芝蘭梳洗整理後下了樓,薛四娘見芝蘭下來了,連忙問她餓不餓。芝蘭不好意思地點了點頭,薛四娘隨即讓夥計送來了飯菜。
芝蘭吃著,薛四娘給她倒茶,“怎麼樣,今兒四肢有勁兒了麼?還有沒有哪兒不舒服?”
“嗯,都好了!”,芝蘭四處看了看,依然沒瞧見慕風,便問“四娘,你看到慕風了麼?他做什麼去了?”
“白少俠早些時候就出去了,至於去哪兒了,我倒是沒多問。”客棧裡進進出出的人雖多,薛四娘卻都有個數。
芝蘭點頭,接著喝粥。
薛四娘看出了芝蘭的心事,調侃道“當局者迷,旁觀者清,這話說得真是一點不假。你呢就聽我一句,安安心心吃你的。這人啊丟不了的,說不定你剛放下碗,他就回來了!”
每次都被薛四娘一眼看穿,芝蘭也很是無奈,紅著臉把粥喝完了。
雨一直下著,綿綿不絕,絲毫沒有要停的意思。芝蘭坐在櫃臺邊上,撐著頭眼巴巴地望雨幕,看著門口。
薛四娘知道芝蘭就要坐不住了,拿出把油紙傘遞給她,道“白少俠出去那會兒還沒下雨呢,眼下沒回來,大概是在哪兒避雨吧!這會兒雨小些了,你拿了傘出去看看吧!”
芝蘭接過雨傘抱在懷裡,感激地沖薛四娘笑了笑,“謝謝四娘!”
這丫頭心事都寫在臉上了,薛四娘無奈地笑了,“若是沒尋到人就早些回來,不要再跟莫名其妙的人走了!”
“嗯,我知道了!”芝蘭不好意思地撓了撓頭,撐傘出了門。
須臾鎮不大,不一會兒,芝蘭就撐著傘走了一大半。走累了,芝蘭便在碼頭旁的茶館兒歇了會兒。只見碼頭上停了好幾艘貨船,工人們正扛著麻布口袋往上裝貨,哪怕下著雨,也沒停下,依舊埋頭苦幹。
好些工人的肩上都有傷,負重之後傷口便裂開了。細雨濛濛,汗水和血水混著雨水流淌著,在他們的粗布短衣上暈染出朵朵薔薇。
芝蘭不忍心再看,起身離開。慕風會去哪兒呢?芝蘭實在是想不到,只得漫無目的地瞎逛。一下午的時光匆匆過去,芝蘭卻毫無收獲。
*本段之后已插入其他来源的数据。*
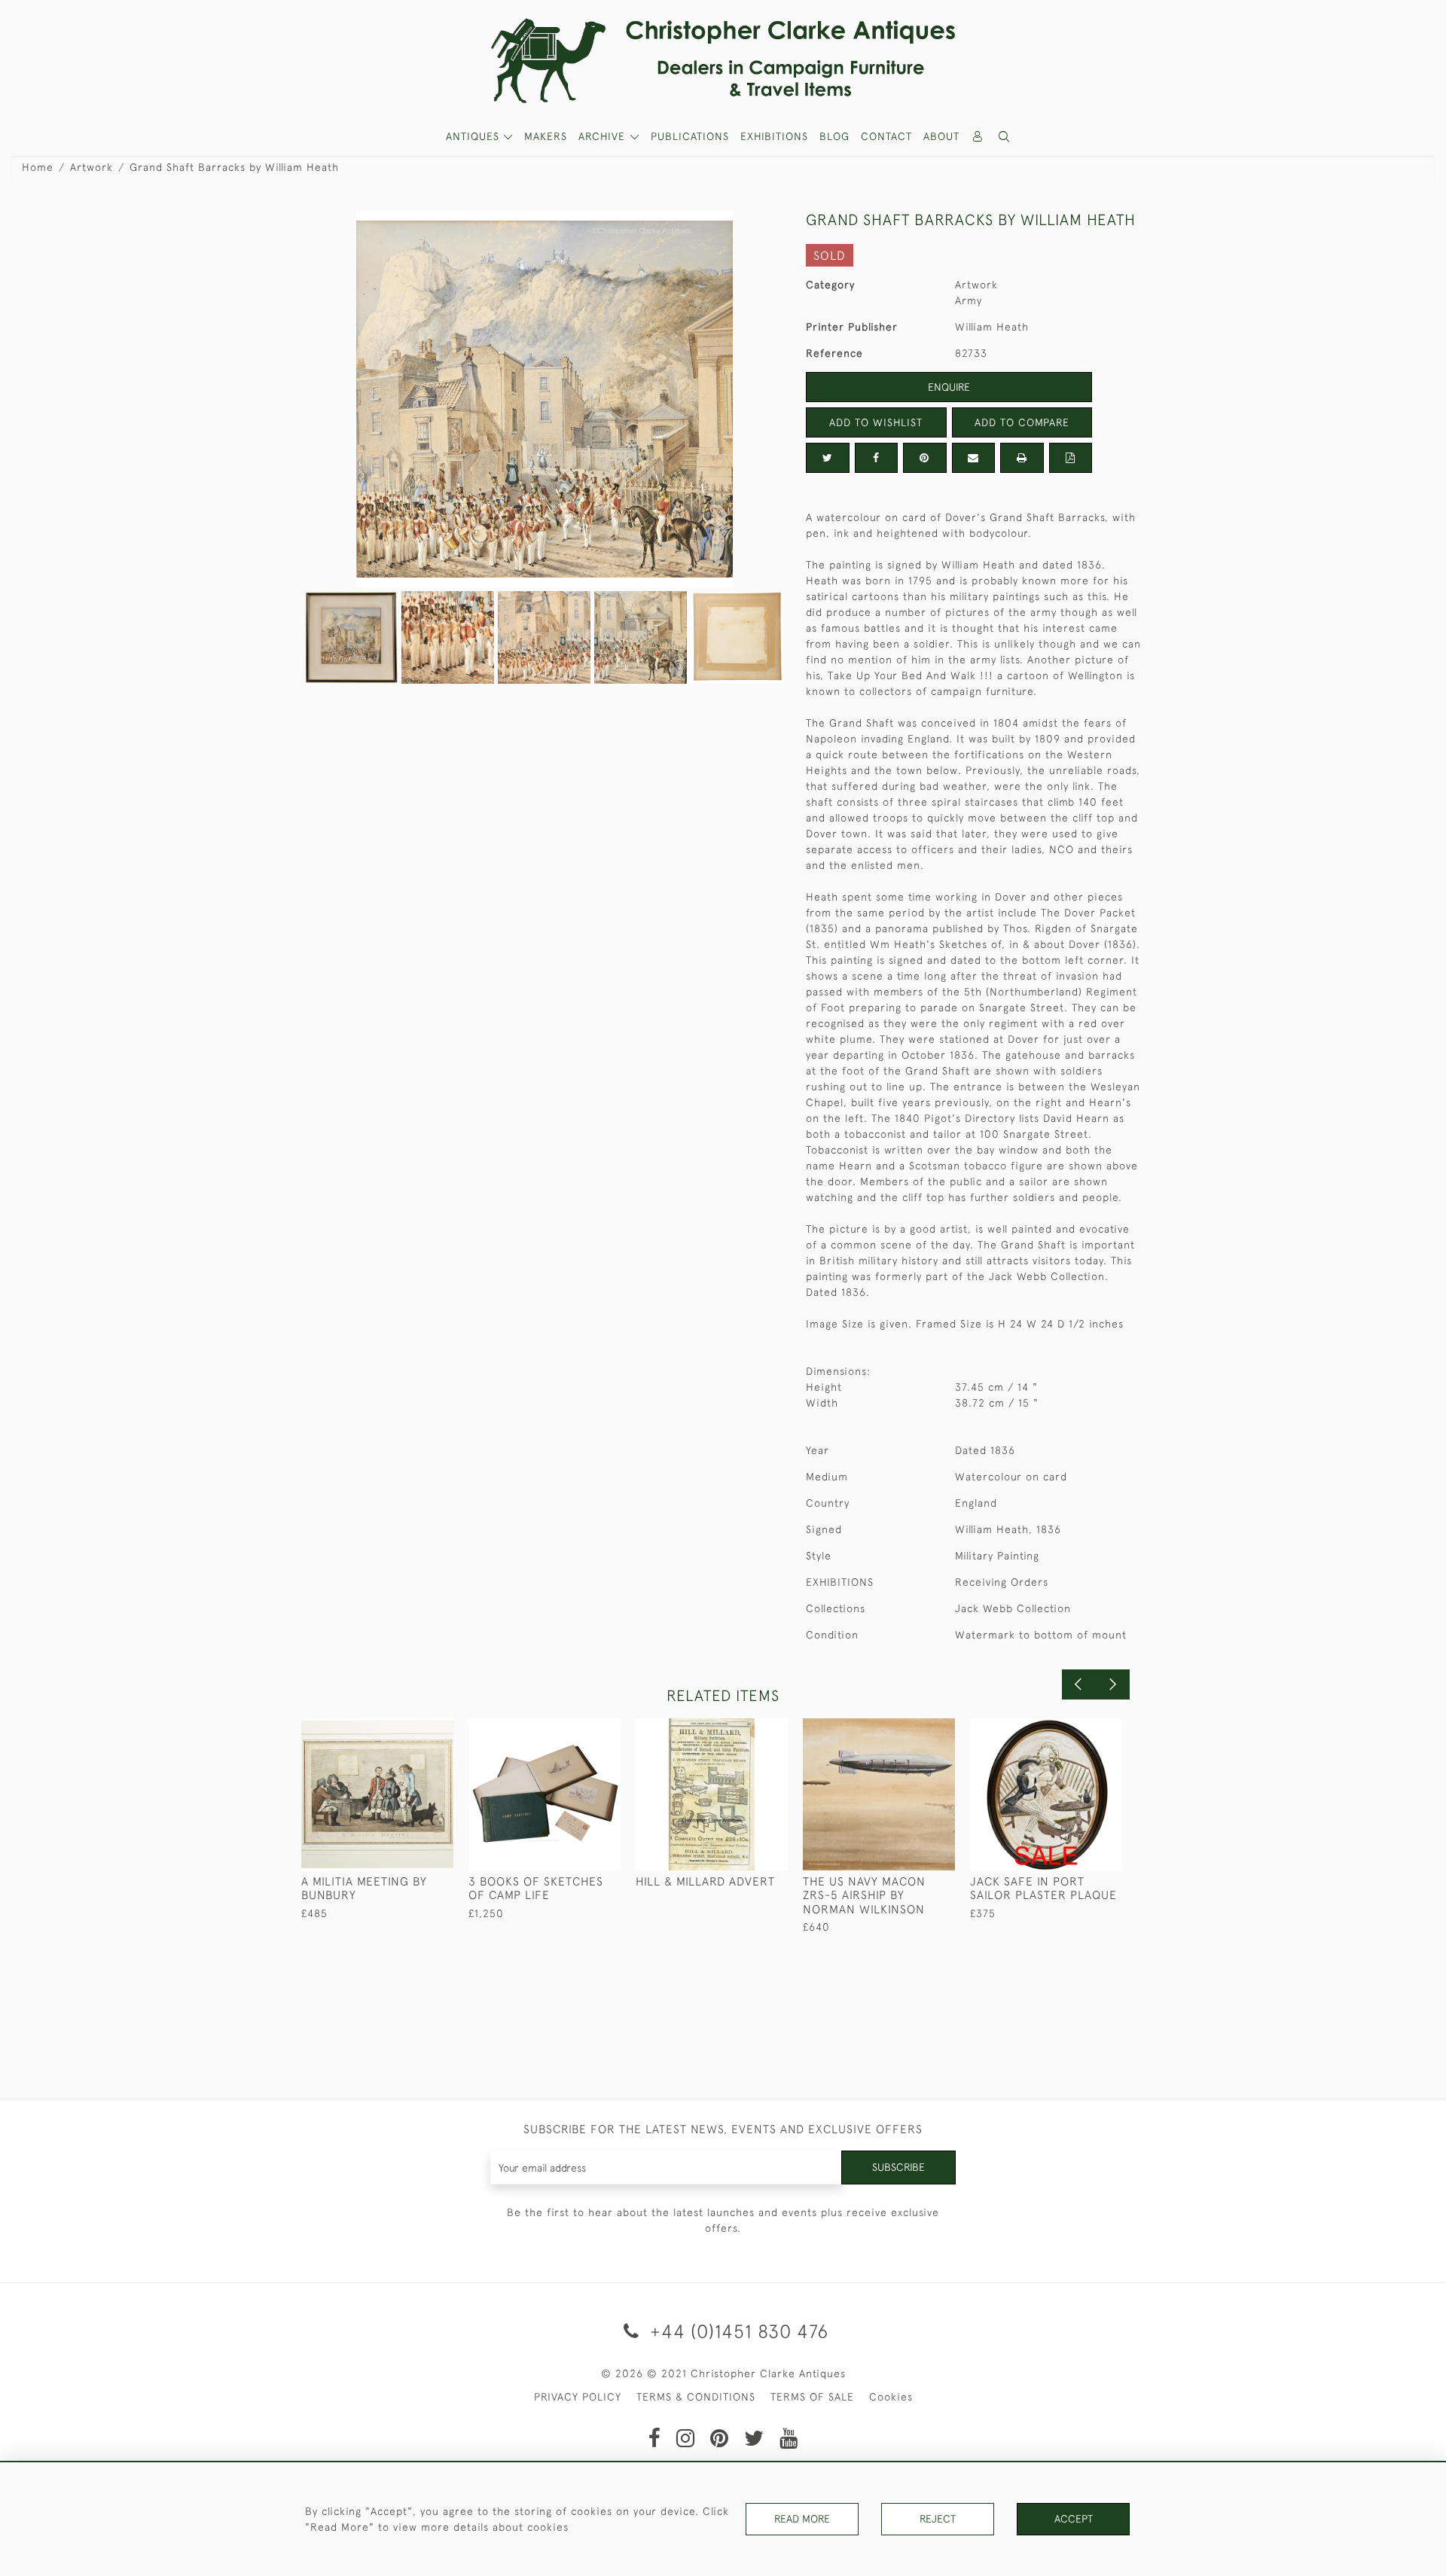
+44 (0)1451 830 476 (736, 2331)
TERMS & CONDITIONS (695, 2397)
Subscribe (898, 2167)
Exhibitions (774, 136)
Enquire (949, 387)
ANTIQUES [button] (474, 136)
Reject (938, 2519)
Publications (690, 136)
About (941, 136)
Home (37, 167)
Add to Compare (1022, 422)
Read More (802, 2519)
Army (968, 300)
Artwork (91, 167)
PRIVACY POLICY (577, 2397)
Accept (1073, 2519)
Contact (886, 136)
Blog (834, 136)
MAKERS (545, 136)
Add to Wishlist (876, 422)
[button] (1004, 137)
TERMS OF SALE (812, 2397)
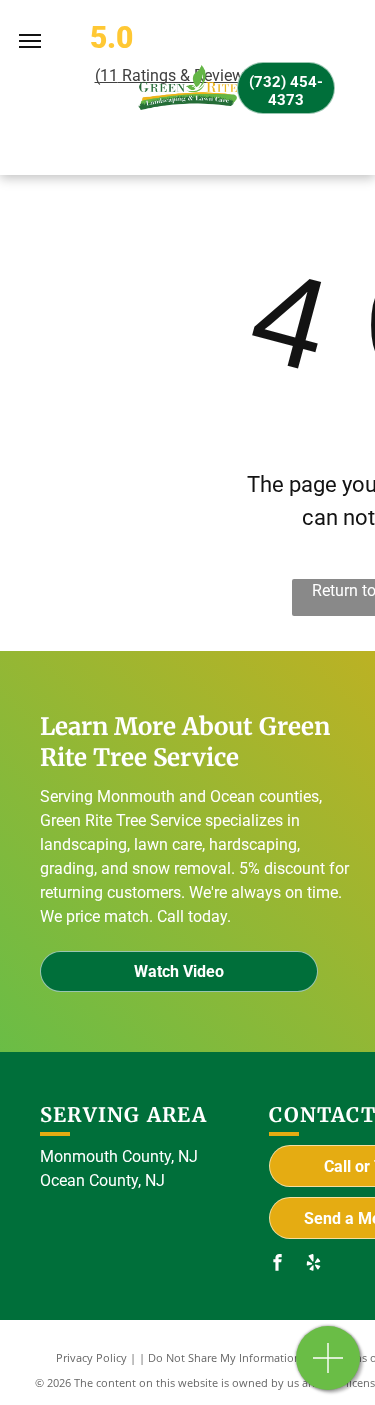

陰雨天的暮色總是來得早些,為了不讓薛四娘擔心,即便沒找到慕風,芝蘭也只得沮喪地沿著長街回客棧。
“怎麼不在客棧待著,下著雨還出來瞎逛!”
芝蘭一驚,抬頭,只見慕風撐著一把黛色紙傘正站在自己眼前。
“慕風,你去哪兒了?我找你好半天了!”芝蘭又驚又喜。
“你找我做什麼?大丈夫一言既出,駟馬難追,說了會讓你跟著,便不會食言!”
芝蘭笑笑,想開口說話,卻打了個噴嚏。
“怎麼了?著涼了?”慕風連忙走過去,握了握芝蘭手。“怎麼這麼涼?”
芝蘭搖頭,“沒事兒!我就是…”說著又打了個噴嚏。
淅淅瀝瀝的小雨整整下了一天,芝蘭來來回回地在鎮上走了半天,鞋和裙邊早已被雨水浸濕,眼下是有些著涼了。
“回去再說吧,你這畏寒的體質倒真不像是仙家弟子!”慕風收了芝蘭的傘,把人拉到自己的傘下,擁著回了客棧。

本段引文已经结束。